Slot-exhaustion recovery UX closes a separate gap: what happens when I tap “🪟 next slot” and there are no available slots? Sprint 6 gave it a recovery path.

The security-LOW publisher-exception is listed in the devlog as a sprint 6 closure, without detail. Out of scope here.

The pattern

Recording intent and executing on it have different failure modes.

Recording fails when input handling is wrong — when the grammar parser misreads “+3h”, when the queue state machine transitions to an invalid state, when M2 preflight shows the wrong options. These failures are testable in isolation, without a running sweep daemon, without any live dispatch.

Executing fails when timing logic is wrong — when the sweep interval is misconfigured, when publisher_lock races, when past-due grace expires too aggressively. These failures require the daemon to be running and a populated queue to sweep.

Build both layers at once and you can’t tell which failed. A dispatch that doesn’t happen could be a parsing problem, a state machine problem, a sweep problem, or a lock problem. Keeping them in separate sprints narrowed the diagnosis space: when sprint 5’s sweep wasn’t firing correctly, the problem lived in the sweep, not the entire stack.

This is the producer–consumer split applied to a scheduled-job system: the part that writes to the queue and the part that drains it stay independent. The novel part is doing it deliberately at the sprint level, so each sprint ships a complete, testable slice of one job rather than an incomplete slice of both.

What didn’t split cleanly

Sprint 3 bundled M2 preflight with the Telegram button wiring. Preflight is partially execution-adjacent — it makes decisions about validity, not just records intent. It could have been its own sprint.

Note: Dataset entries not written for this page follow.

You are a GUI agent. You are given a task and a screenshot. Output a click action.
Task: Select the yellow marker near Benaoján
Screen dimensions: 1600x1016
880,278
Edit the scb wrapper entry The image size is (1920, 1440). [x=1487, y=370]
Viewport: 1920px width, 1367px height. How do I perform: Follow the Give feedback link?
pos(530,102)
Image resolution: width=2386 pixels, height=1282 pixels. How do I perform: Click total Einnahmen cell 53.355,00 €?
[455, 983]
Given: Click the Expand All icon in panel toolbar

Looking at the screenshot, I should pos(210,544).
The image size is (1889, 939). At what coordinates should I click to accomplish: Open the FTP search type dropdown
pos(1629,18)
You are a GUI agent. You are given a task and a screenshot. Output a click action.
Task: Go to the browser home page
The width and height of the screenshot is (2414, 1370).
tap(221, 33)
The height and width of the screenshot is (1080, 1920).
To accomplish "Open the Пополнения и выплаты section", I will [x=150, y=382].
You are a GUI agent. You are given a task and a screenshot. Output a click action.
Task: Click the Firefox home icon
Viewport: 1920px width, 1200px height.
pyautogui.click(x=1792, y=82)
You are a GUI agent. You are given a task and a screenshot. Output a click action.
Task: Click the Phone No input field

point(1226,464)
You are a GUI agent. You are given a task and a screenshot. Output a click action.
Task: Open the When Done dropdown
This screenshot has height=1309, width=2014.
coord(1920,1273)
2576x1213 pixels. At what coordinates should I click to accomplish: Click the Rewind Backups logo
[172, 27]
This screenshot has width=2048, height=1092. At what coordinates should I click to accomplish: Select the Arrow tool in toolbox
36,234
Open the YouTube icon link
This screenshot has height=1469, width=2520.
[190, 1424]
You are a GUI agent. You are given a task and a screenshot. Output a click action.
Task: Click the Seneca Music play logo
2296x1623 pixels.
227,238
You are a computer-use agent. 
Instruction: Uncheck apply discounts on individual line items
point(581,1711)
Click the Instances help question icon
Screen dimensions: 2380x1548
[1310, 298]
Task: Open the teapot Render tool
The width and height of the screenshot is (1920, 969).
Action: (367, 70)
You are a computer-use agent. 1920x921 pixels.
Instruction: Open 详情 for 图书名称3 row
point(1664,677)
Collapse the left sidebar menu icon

It wasn’t. Preflight is tightly coupled to the button-rendering logic; splitting them would have required sprint 3 to render a menu without valid state checks, which is a worse intermediate state. Sometimes the right split isn’t a clean cut.

Where this sits

B-schedule is complete. The scheduling layer now sits between two stages. Upstream is the draft stage, where Sonnet produces an MDX file and I review it in Telegram. Downstream is the ship stage, where the article hits the site and the pipeline raises a PR. I tap a button, set a time or take the next available slot, and the sweep fires when the time arrives.

Six sprints, from button design through to live dispatch. The record–execute boundary held across all six. That’s the part worth keeping for the next scheduler.